What this task involves.
What is needed here is every line of the records that includes "computer".

(Records from a data source)
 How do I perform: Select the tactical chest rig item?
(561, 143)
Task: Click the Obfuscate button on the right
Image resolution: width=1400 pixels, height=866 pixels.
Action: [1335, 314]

---

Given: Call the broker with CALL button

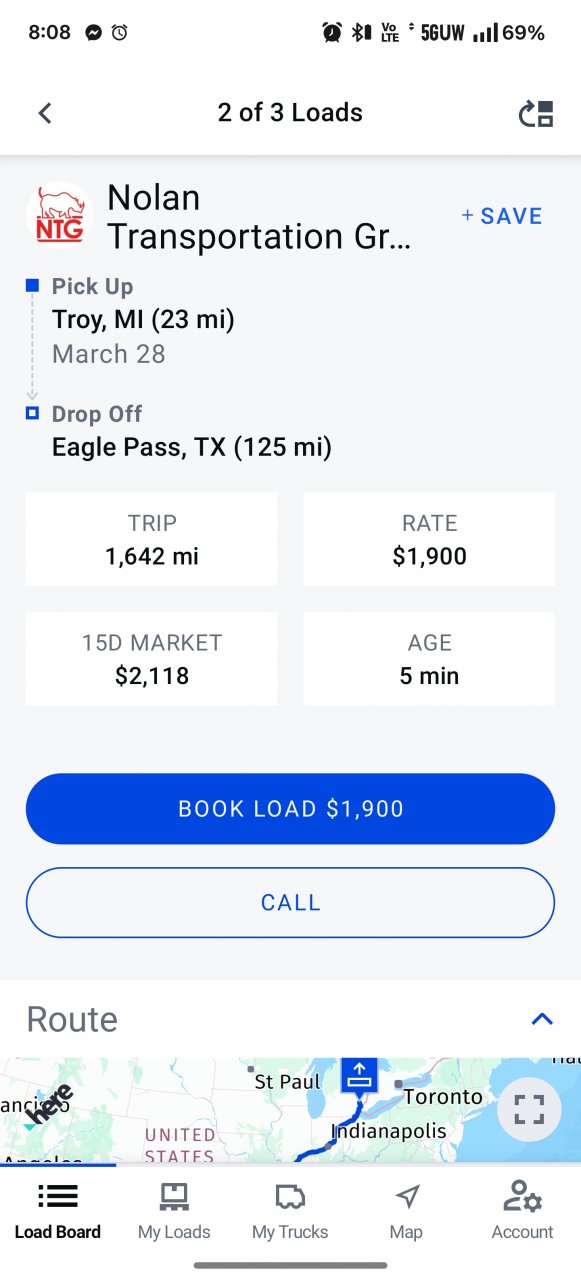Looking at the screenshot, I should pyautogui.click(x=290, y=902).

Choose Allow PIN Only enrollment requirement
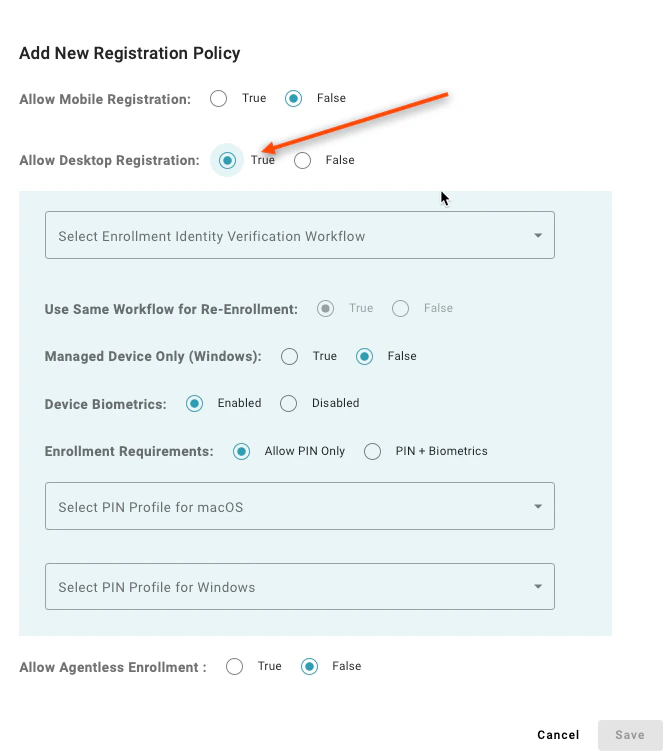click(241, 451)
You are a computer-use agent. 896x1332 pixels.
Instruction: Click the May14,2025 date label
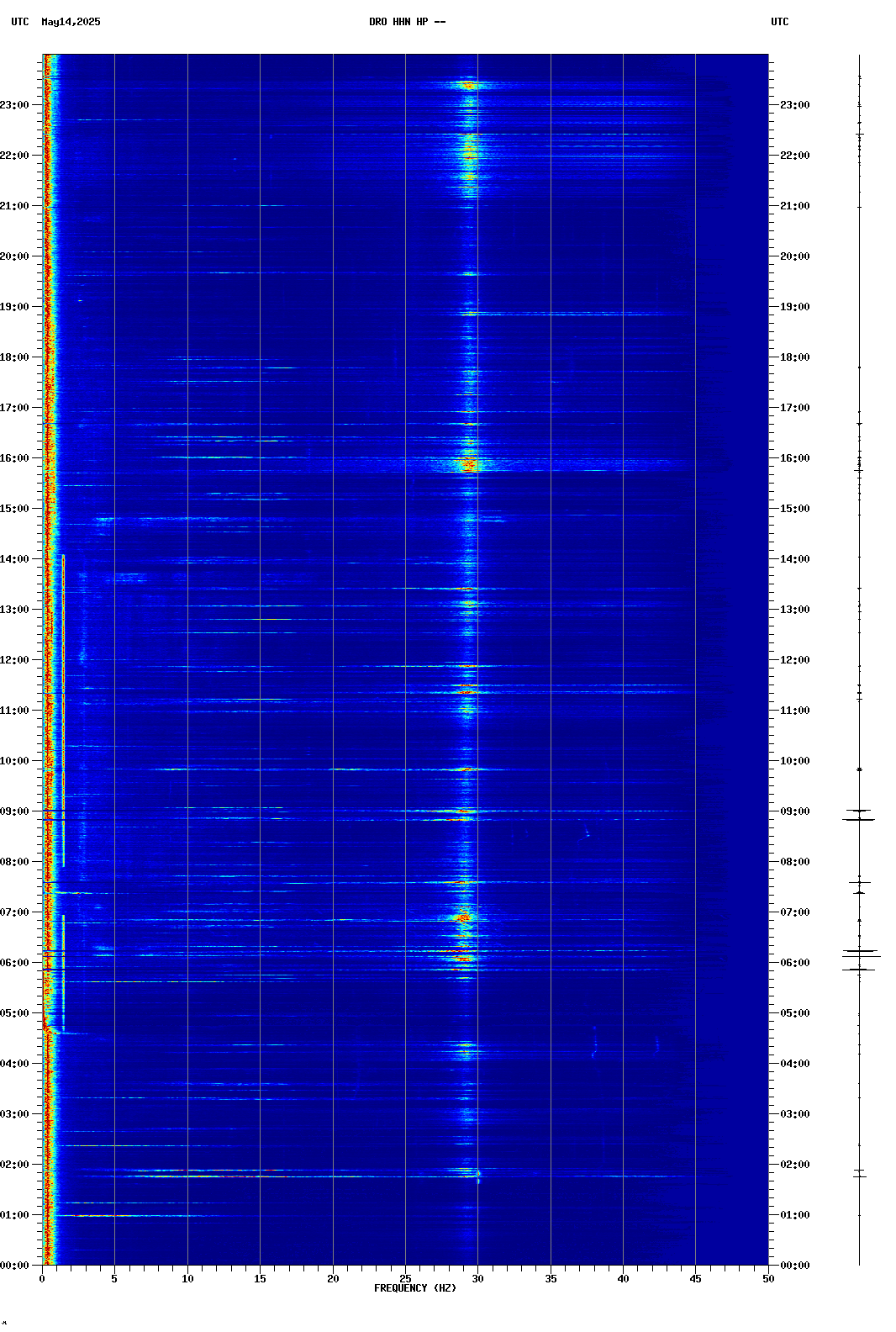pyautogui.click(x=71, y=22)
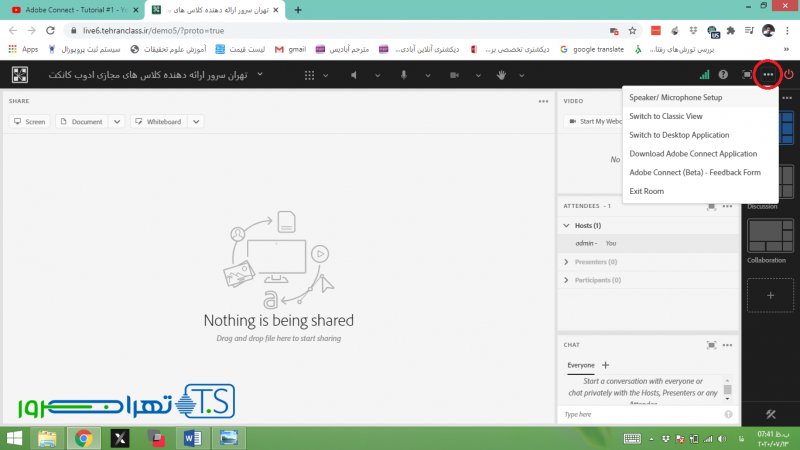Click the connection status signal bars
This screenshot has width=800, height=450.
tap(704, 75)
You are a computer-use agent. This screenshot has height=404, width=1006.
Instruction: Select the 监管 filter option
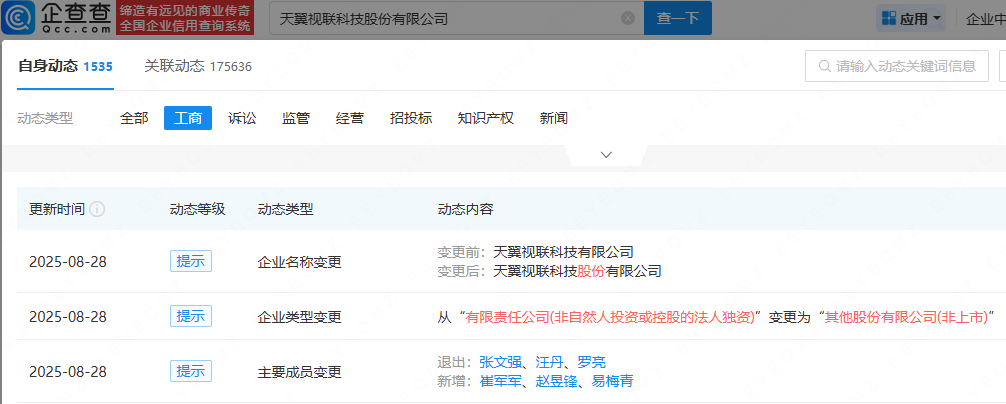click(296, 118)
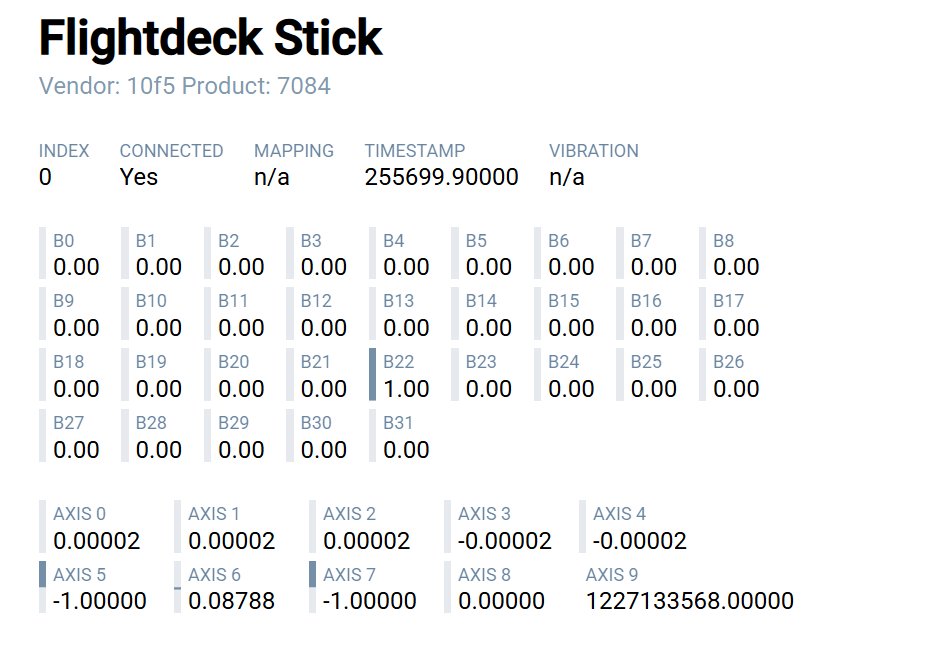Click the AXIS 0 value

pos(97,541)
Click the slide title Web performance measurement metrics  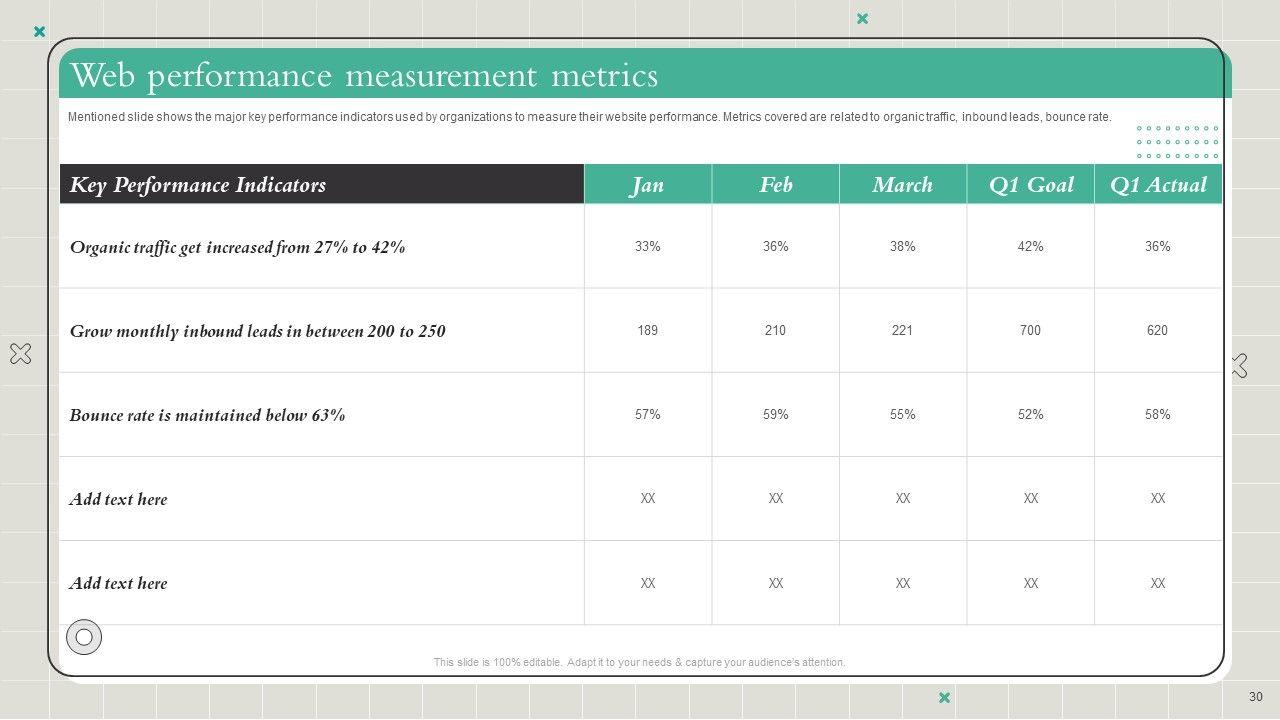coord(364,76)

Response for this exercise.
You are a computer-use agent. 896x1332 pixels.
You are a computer-use agent. This screenshot has height=404, width=1006.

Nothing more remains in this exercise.